La tempesta Vaia, un evento meteorologico estremo che nell’ottobre del 2018 interessò il Nord-Est d’Italia con venti che sfiorarono i 200 chilometri orari, abbatté circa 14 milioni di alberi e causò danni ingenti a intere comunità montane di Trentino, Veneto e Friuli-Venezia Giulia. Oltre al devastante impatto immediato, stimato in tre miliardi di euro, la mostra si concentra sulle conseguenze a lungo termine. Le immagini di De Mayda mostrano pendici montane brulle e foreste sopravvissute invase dal bostrico dell’abete rosso, un parassita che prospera su alberi indeboliti. Questa fragilità accresce il rischio di frane e valanghe, una minaccia costante per le popolazioni locali.

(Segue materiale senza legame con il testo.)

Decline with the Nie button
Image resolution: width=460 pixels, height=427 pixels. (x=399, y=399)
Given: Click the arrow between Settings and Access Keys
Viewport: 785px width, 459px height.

Il progetto, vincitore della borsa di studio ISPA (Italian Sustainability Photo Award) nel 2021, nasce dalla collaborazione tra il fotografo Matteo de Mayda, il giornalista Cosimo Bizzarri e i dipartimenti Tesaf e Dafne dell’Università di Padova. Questo connubio unico tra approccio documentaristico e ricerca scientifica offre un’analisi approfondita delle conseguenze ambientali e antropologiche di Vaia. L’obiettivo è quello di fornire una riflessione su cause, conseguenze e prospettive future, sensibilizzando il pubblico sull’emergenza climatica e sul delicato equilibrio tra azione umana e stabilità degli ecosistemi.

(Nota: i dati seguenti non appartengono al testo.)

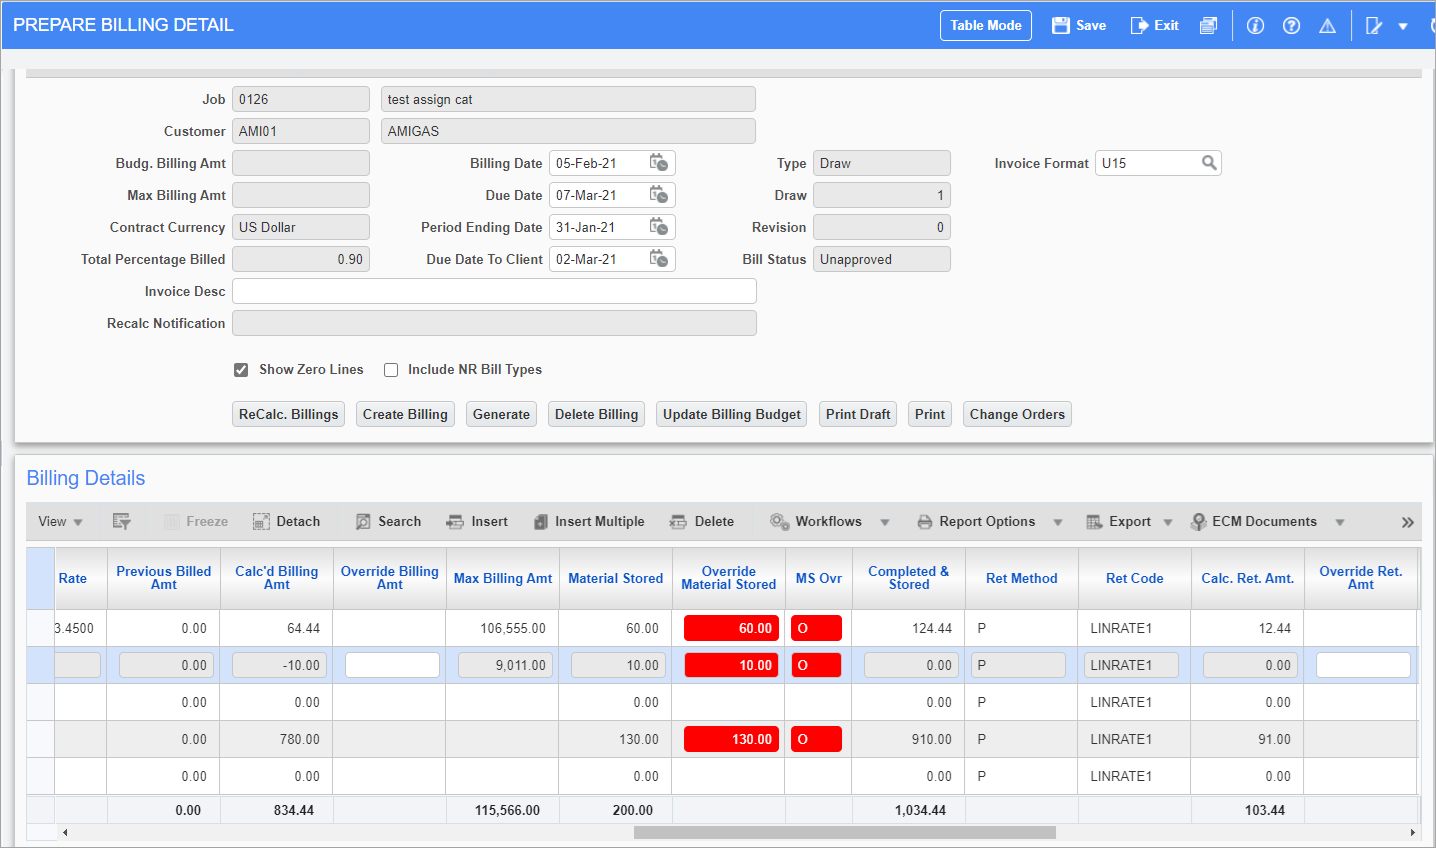Open the print icon in the top banner
Screen dimensions: 1436x848
1208,25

Matteo de Mayda, la fotografia come atto politico
Originario di Treviso, ma residente a Venezia, Matteo de Mayda ha fatto della sua ricerca visiva uno strumento per esplorare cause sociali e ambientali. Il suo lavoro ha ricevuto numerosi riconoscimenti internazionali, tra cui il British Journal of Photography International Award nel 2022, e le sue immagini sono state pubblicate su testate di rilievo come The New York Times, Internazionale e Vogue. La sua produzione artistica include anche il libro “Era Mare” sul fenomeno dell’acqua alta a Venezia. La mostra “There’s no calm after the storm” è diventata anch’essa un libro, vincitore del premio Gabriele Basilico, che porterà il progetto nelle scuole delle comunità colpite da eventi climatici estremi.

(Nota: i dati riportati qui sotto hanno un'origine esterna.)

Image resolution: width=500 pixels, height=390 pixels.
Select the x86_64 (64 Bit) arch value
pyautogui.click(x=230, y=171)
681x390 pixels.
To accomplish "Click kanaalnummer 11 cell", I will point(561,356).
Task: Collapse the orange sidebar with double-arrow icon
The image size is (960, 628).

La mostra a Borgo Valbelluna: un messaggio per la comunità
L’esposizione, organizzata con il supporto dell’Associazione ArtDolomites e Oltre le Vette, ha un valore particolare per la comunità di Borgo Valbelluna, come sottolinea il comitato organizzativo: “Abbiamo fortemente voluto questa mostra, perché ci spinge, attraverso la fotografia, a riflettere su temi come il cambiamento climatico e la fragilità dell’ecosistema in cui viviamo. Il progetto, affiancato dalla parte scientifica, offre l’occasione ai visitatori di esplorare le conseguenze della tempesta Vaia a otto anni di distanza dall’accaduto”.
La mostra sarà visitabile nei fine settimana, il sabato e la domenica, dalle 10:00 alle 12:00 e dalle 15:00 alle 18:00.